The rule book is too open to interpretation
Every single week, the footy world is up in arms about a new interpretation of the rules. This week it was all about the “insufficient intent” rule, which sounds like something a cocky young lawyer made up to get his client’s case thrown out of court. It is not. AFL is played on an oval-shaped field and white lines demarcate the boundary – a line that the ball cannot cross. If a player is deemed to have deliberately put the ball on the other sound of the white line, then the opposing team is awarded a ‘free kick’, which is exactly as it sounds. The problem is that determining if that ball is ‘deliberately’ out of bounds or simply the result of an errant kick is completely up to the umpires on the field.
More often than not, it seems that these interpretations change. And they change weekly.
Fans don’t understand it, the umpires don’t understand it – imagine playing the game at the highest level and having to understand it.
AFL Evolution can’t replicate this, I don’t think any game can. It’s another impossibility in a long line of impossibilities. Seemingly at random the game throws up free kicks for ‘throwing the ball’ or ‘high tackles’. Some have argued this might be true-to-life, but the real truth is, the umpires on the field can see and determine how a tackle slips high, or starts high or is aimed at a players leg. A video game can not. A video game throws a bunch of 1s and 0s at it an turns out a 10, 00, 01 or 11.
If you slide tackle a player and take out his feet in soccer, it’s obvious that it’s a free kick, you can even code the severity of it based on where you slide tackled from and how you hit the player’s hitbox. The interpretations in cricket are obvious too – was the player behind the crease when the ball hit the stumps, was the ball pitching towards the wicket when you appealed for LBW? – but in AFL the rule books is so open to interpretation that we can never really recapitulate what we see live, at an oval, in a digital recreation.
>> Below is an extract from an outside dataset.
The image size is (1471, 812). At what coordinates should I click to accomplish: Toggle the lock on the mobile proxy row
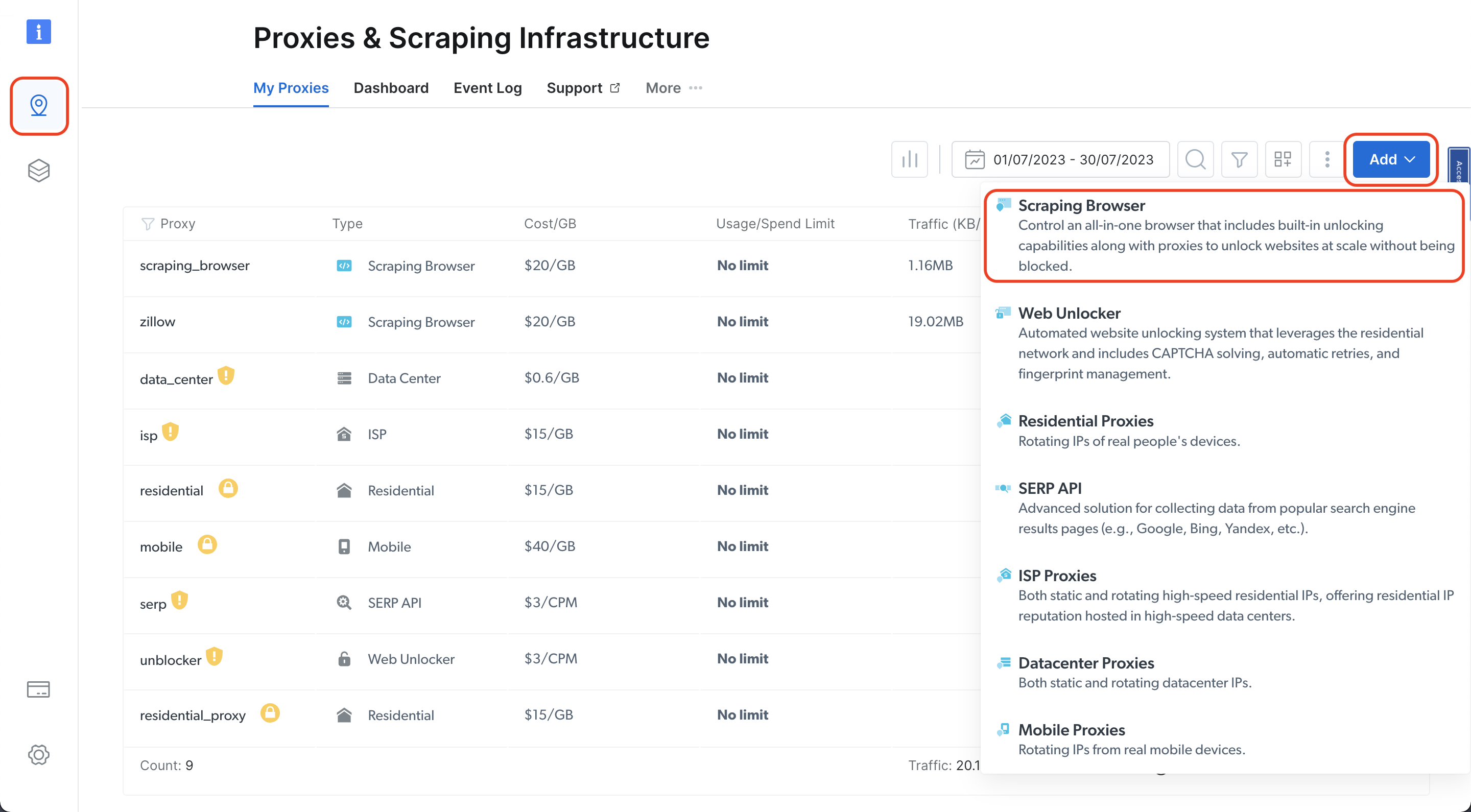pos(207,543)
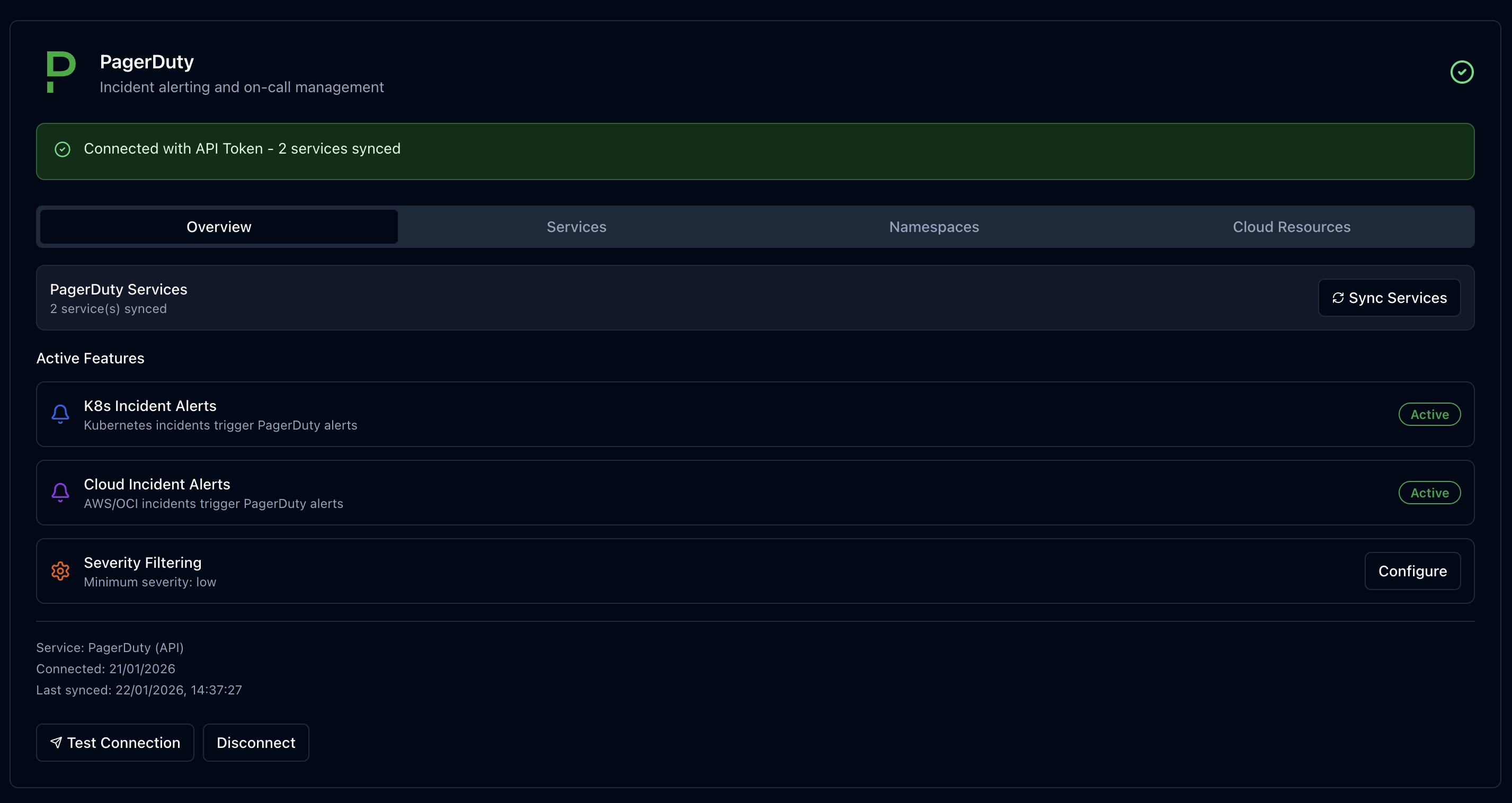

And don’t get me started on the AFL’s current video review policy.
We probably won’t ever get a Great Video Game about AFL – there’s too many forces preventing it. For now, the AFL itself may be content with AFL Evolution, but as a rabid, hungry fan of the sport, I can’t be. It scratches this weird, oval-shaped itch in the back of my head and, despite all its flaws, I’ve been playing matches even as the joy slowly seeps out of me and into puddles on the floor.
AFL Evolution is trash, but it’s the kind of trash I don’t want to throw out. I just want it to be better.
Last weekend, after I left the pub, I was in a state. My team, the Adelaide Crows got pumped – and in one quarter no less. I consider it a ‘blip’, an easily-washable spaghetti stain on an otherwise immaculate sweater, after their 6–0 start to the season. But I wanted to be able to go home and load up AFL Evolution and rectify that result. To feel like I could play AFL the same way that my favourite team should have.
Unfortunately, I don’t think that day will ever come.